Really? You "absolutely guarantee" this? Seems rather rash for someone who puts on the air of verbal exactitude. Does your claim mean that you are one of the skateboarders, and know each and every one of their minds as well as you know your own?

And are you absolutely sure about your assertion that "if they are misusing public items," it must be "because of lack of other resources in the area"? Mightn't it be simply because they like busting stuff up? Or any number of other reasons?

And since you seem so fond of pinning down others on distinctions and definitions, perhaps you could tell us whether or not you accept that the primary definition of a bench is "a long seat for several persons", and whether you also accept that the removal and destruction of the benches around the sprinkler area necessarily means that people who previously were able to sit down in that area are now unable to do so. Finally, will you grant that it's likely that the number of people who have used and would continue to use those benches in the manner for which they were built (i.e., as seats) far exceeds the number of people who destroyed them? If you won't concede this last point, then you clearly don't visit the park very often.

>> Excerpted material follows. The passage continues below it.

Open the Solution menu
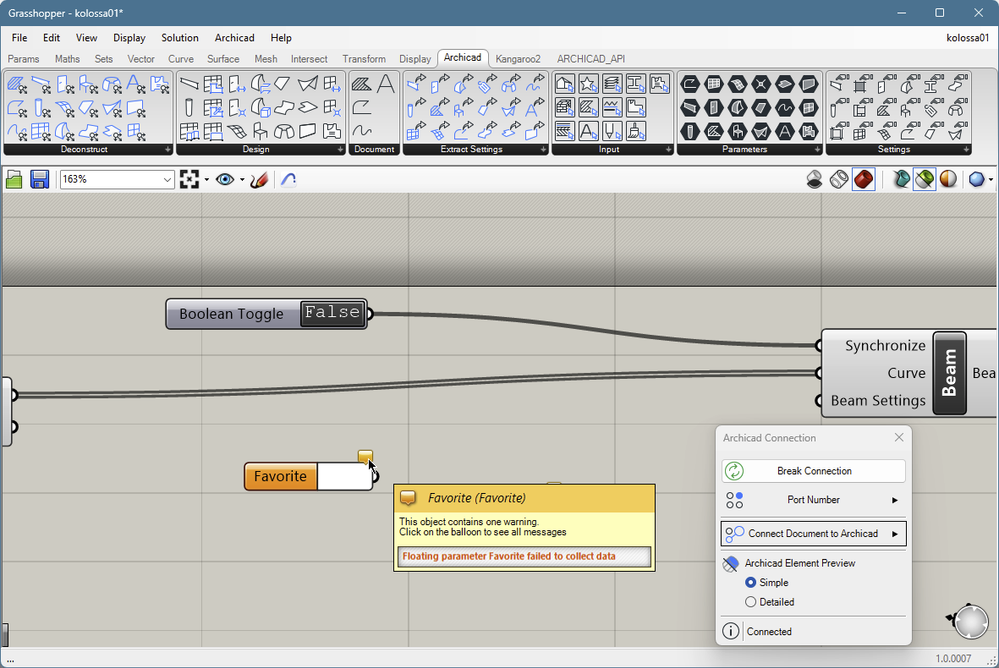Image resolution: width=999 pixels, height=668 pixels. tap(180, 37)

If you *do* concede these three points, then I don't see how you can make much lemonade out of this particular lemon. Seems pretty much axiomatic that the few (of a very limited demographic, I might add) have imposed their will on the many (of several different ethnicities, ages, and backgrounds) via an illegal act performed on public property.

Your attempt to link BVIB to a type ("folks like you") that you clearly despise and to attribute "behavior" to her that you characterize as "despicable, ruffian, divisive, and nasty" would be offensive if it weren't so laughably off base. She appreciates this "lovely neighborhood" for what it is, not because she wants to transform it into a "gentrification fantasy", or any other fantasy, for that matter.